Воспоминания зрителя. — Я вспоминаю замечательный фильм «Уиллард» (1972, Даниэл Манн). Возможно, серии «В» и совсем непопулярный, ибо герои — крысы. Конечно же, воспоминания не точны. Я лишь вкратце расскажу саму историю. Уиллард с деспотичной матерью живет в старом семейном доме. Тягостная эдипова атмосфера. Мать поручает Уилларду уничтожить логово крыс. Он спасает одну из них (может, двух или несколько). После грубой перебранки мать, «напоминающая» собаку, умирает. Уиллард рискует потерять дом, на который положил глаз какой-то деляга. Уиллард дружит с крысиным вожаком, которого спас, — Беном, — причем последний наделен необычайным интеллектом. К тому же тут есть и белая крыса-самка — подружка Бена. Возвращаясь с работы, Уиллард все время проводит с ними. Крысы размножаются.

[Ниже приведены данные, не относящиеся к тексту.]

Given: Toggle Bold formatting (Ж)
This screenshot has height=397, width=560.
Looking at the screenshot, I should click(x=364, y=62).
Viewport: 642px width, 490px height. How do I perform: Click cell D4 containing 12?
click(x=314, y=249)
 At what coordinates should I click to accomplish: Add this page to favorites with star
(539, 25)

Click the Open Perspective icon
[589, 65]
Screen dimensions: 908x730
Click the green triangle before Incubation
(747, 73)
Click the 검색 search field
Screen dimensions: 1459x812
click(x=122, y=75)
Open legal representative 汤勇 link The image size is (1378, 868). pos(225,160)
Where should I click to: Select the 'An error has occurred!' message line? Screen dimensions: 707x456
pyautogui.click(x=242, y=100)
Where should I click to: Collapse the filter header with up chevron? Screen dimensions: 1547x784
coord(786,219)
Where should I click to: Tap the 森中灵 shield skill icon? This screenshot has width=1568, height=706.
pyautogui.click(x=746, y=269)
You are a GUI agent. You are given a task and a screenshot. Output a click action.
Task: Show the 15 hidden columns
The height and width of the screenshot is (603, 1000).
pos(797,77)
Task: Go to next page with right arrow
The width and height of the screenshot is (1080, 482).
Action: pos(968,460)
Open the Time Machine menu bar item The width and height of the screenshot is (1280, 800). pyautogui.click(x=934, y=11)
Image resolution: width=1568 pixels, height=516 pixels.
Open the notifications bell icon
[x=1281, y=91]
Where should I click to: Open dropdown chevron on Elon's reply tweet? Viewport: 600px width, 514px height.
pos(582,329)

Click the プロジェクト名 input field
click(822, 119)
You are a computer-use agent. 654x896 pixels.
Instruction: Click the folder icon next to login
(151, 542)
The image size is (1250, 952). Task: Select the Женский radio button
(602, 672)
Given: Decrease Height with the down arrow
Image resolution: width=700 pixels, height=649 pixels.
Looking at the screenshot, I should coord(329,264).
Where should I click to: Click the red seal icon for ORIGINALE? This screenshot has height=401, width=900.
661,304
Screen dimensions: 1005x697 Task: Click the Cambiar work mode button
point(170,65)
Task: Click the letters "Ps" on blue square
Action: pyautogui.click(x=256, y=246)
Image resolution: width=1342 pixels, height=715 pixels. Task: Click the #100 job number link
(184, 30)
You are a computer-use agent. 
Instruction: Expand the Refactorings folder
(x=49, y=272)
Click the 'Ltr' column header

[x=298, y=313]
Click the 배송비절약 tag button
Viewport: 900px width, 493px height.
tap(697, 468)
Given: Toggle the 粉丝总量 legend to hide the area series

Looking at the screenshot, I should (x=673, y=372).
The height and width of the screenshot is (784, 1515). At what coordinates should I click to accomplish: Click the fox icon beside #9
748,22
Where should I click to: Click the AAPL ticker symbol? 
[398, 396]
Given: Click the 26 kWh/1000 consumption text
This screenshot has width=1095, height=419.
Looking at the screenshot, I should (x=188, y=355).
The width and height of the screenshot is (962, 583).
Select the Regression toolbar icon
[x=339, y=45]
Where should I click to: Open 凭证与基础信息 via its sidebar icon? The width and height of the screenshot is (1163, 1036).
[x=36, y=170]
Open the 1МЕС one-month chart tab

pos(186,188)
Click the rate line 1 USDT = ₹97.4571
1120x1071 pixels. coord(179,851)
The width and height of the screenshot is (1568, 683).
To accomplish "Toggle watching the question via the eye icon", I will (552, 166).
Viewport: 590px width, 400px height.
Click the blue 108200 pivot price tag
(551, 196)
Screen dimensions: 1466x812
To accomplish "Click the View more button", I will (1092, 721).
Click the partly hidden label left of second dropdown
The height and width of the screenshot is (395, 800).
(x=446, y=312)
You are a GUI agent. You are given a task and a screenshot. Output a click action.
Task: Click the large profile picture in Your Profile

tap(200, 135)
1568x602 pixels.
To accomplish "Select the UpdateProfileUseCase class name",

Уиллард приводит крысиную стаю, руководимую Беном, в дом деляги, погибающего затем в ужасных муках. Но Уиллард по ошибке заманивает двух своих крыс-любимцев в кабинет, и все заканчивается тем, что белую крысу убивает прислуга. Бен удирает, на прощанье одаривая Уилларда долгим злобным взглядом. На какое-то время в судьбе Уилларда — в процессе его становления крысой — наступает пауза. Он прилагает все силы, чтобы остаться с людьми. Он даже отвечает на знаки внимания девушки из офиса, которая, правда, очень «похожа» на крысу, но лишь похожа. Однажды он приглашает ее в гости, все готово для помолвки, для ре-эдипизации, и тут вдруг появляется полный ненависти Бен. Уиллард хочет прогнать крысу, в итоге же убегает гостья. А потом Бен увлекает Уилларда в подвал, где его поджидают полчища крыс, чтобы разорвать на куски. Все это напоминает сказку; и тут нет ничего, что могло бы взволновать.

И здесь есть все: становление-животным, которое не довольствуется тем, чтобы осуществляться через сходство, и для которого, наоборот, сходство предстает как некое препятствие или остановка; становление-молекулой, связанное с размножением крыс, со стаей, подрывающей великое молярное могущество семьи, профессии и супружества; зловещий выбор, ибо в стае присутствует «любимец», с которым заключается некое соглашение об альянсе, ужасный договор; институт сборки, машина войны или преступная машина, способная дойти до саморазрушения; циркуляция безличных аффектов, альтернативный поток, опрокидывающий как означающие проекты, так и субъективные ощущения, и конституирующий нечеловеческую сексуальность; непреодолимая детерриторизация, заранее аннулирующая любые попытки эдиповой, супружеской или профессиональной ретерриторизации (существуют ли эдиповы животные, с которыми мы можем «разыгрывать Эдипа», создавать семью, моего песика, моего котеночка, а потом уж и других животных, наперекор всему втягивающих нас в неодолимое становление? Или вот другая гипотеза: может ли одно и то же животное, смотря по ситуации, браться в двух противоположных функциях или движениях?)